Might as well go where there’s neon, so I take Sutter toward Union Square.

While waiting for the signal at Mason, I see a light flicker up ahead in the middle of the block. Assuming it’s a hotel doorman summoning me, I flash my high beams in acknowledgment.

When I pull up, there’s no hotel. And no doorman. Just two young women, who quickly climb into my cab.

“Sorry, it’s a short ride,” the first one says. “We’re only going to Pine and Hyde.”

I hit the meter. “No problem.”

“What did you think of our flashlight?” the other woman asks.

“It’s effective,” I respond. “I thought it was a doorman or something.”

“I bet you’re bummed right now we’re not an airport.”

Both women cackle.

At least belligerent drunks are good for changing the mood, like dialing in a new station on the radio.

“Not really,” I say, casually. “I haven’t been to the airport in so long I’m not even sure where it is anymore.”

We all laugh.

“How long you been driving a cab?”

I’ve lost track of which woman is talking. Pine Street is dark through this part of Nob Hill, and their sloshed voices have merged into one.

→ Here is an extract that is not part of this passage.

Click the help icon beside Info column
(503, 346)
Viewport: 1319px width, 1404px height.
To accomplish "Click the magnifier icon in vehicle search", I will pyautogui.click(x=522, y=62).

“About three years,” I respond to the collective inquiry. 

“Oh, how cute!”

“You’re just a newb!”

They laugh.

“My father drove for Yellow. After 30 years, he saw the writing on the wall and got out, right as Uber and Lyft showed up.”

“Lucky him.”

“Just so you know … I’ve never ridden in one, nor will I ever. I don’t care how cheap they are.”

“That’s cool,” I mumble.

“They are hella cheap, right? That’s why you don’t get long rides anymore.”

“Pretty much. Sometimes the sun shines on a taxi driver’s ass though.” I laugh. “Just last night, two young girls got into my cab at the Great Northern — a DJ club — going to San Carlos. I wanted to ask, ‘Have you ever taken a cab to San Carlos?’ But they didn’t flinch when it came time to pay. $85.”

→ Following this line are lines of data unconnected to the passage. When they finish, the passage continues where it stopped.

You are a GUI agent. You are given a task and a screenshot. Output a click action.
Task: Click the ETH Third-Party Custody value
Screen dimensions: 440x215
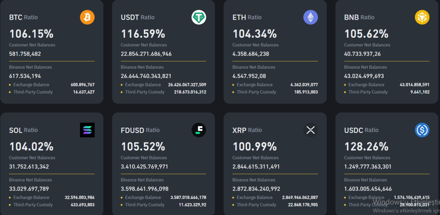pyautogui.click(x=306, y=92)
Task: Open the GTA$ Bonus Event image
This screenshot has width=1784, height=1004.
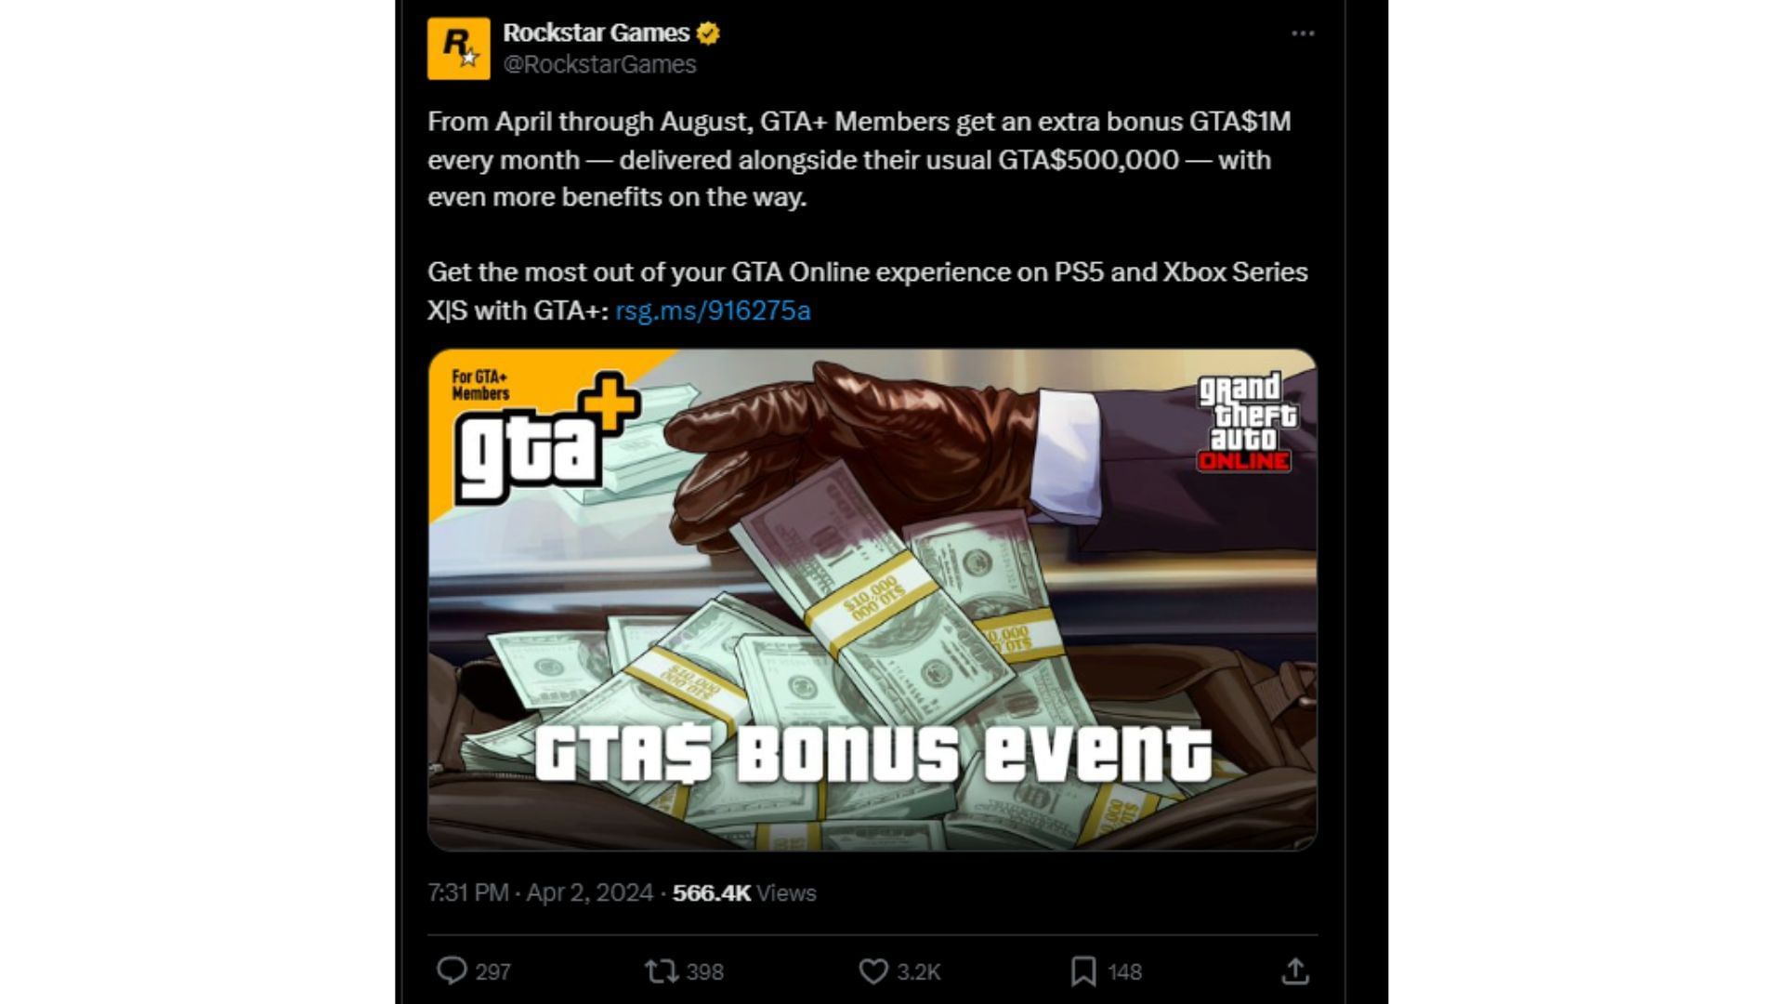Action: [x=872, y=600]
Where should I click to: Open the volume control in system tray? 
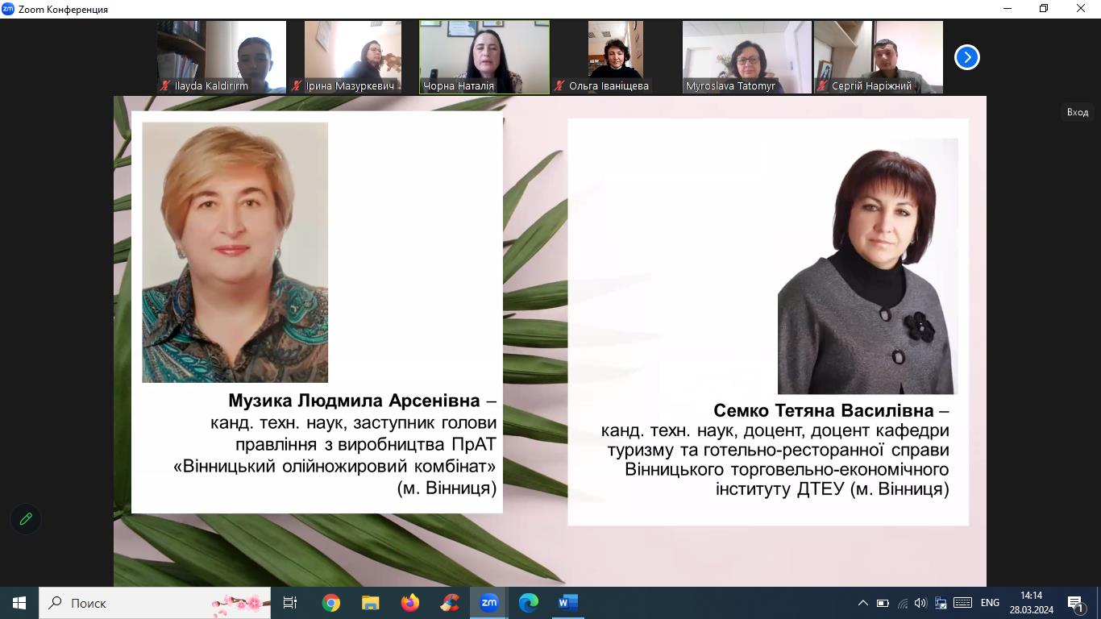pos(921,603)
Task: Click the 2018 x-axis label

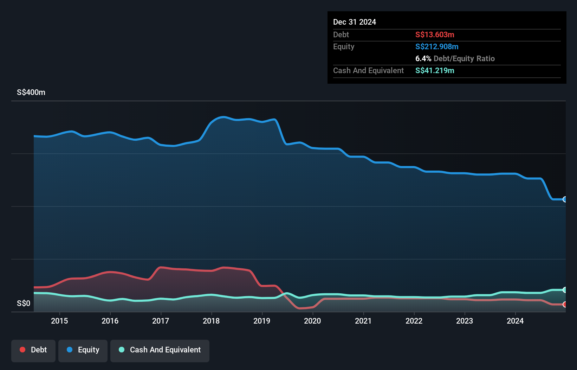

“Shouldn’t it have been more with meter and a half?”

“I usually do straight meter at night.”

“What the fuck is wrong with you, newb? That’s how you make money!”

“Ah, they were just kids,” I defend my actions. “Probably didn’t even know what meter and half is.”

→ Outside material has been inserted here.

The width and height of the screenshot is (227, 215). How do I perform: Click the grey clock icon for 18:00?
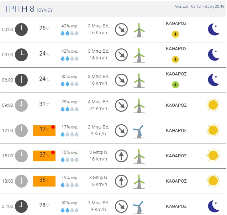(21, 181)
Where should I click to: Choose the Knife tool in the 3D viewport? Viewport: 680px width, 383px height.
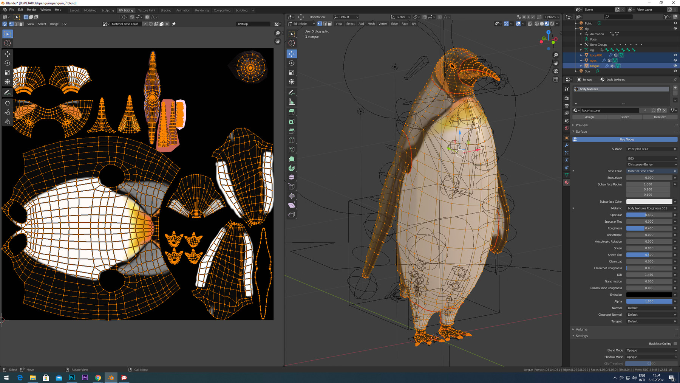[292, 149]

“Bullshit. They know how much it costs to get home.”

“Still … a long ride is a blessing at that hour. It made my night.”

Their argument is similar to Colin’s, who regularly chides me for not charging meter and a half. “We all make deals,” he points out. “But at least tell them, so they know what the ride should’ve cost.”

“You shouldn’t be so nice, newb,” one of the women says.

“You’re never going to make it as a cab driver with that attitude,” says the other.

Their joint laughter is cut short when I turn left onto Hyde.

“This is us over here on the right.”

I hit the hazards and the overhead light.

“I only have a credit card,” the second woman tells me.

“That’s perfectly fine,” I say, inserting the Square reader into my phone.

“Come on newb!” snaps the first woman. “You’re supposed to say your card reader is broken.”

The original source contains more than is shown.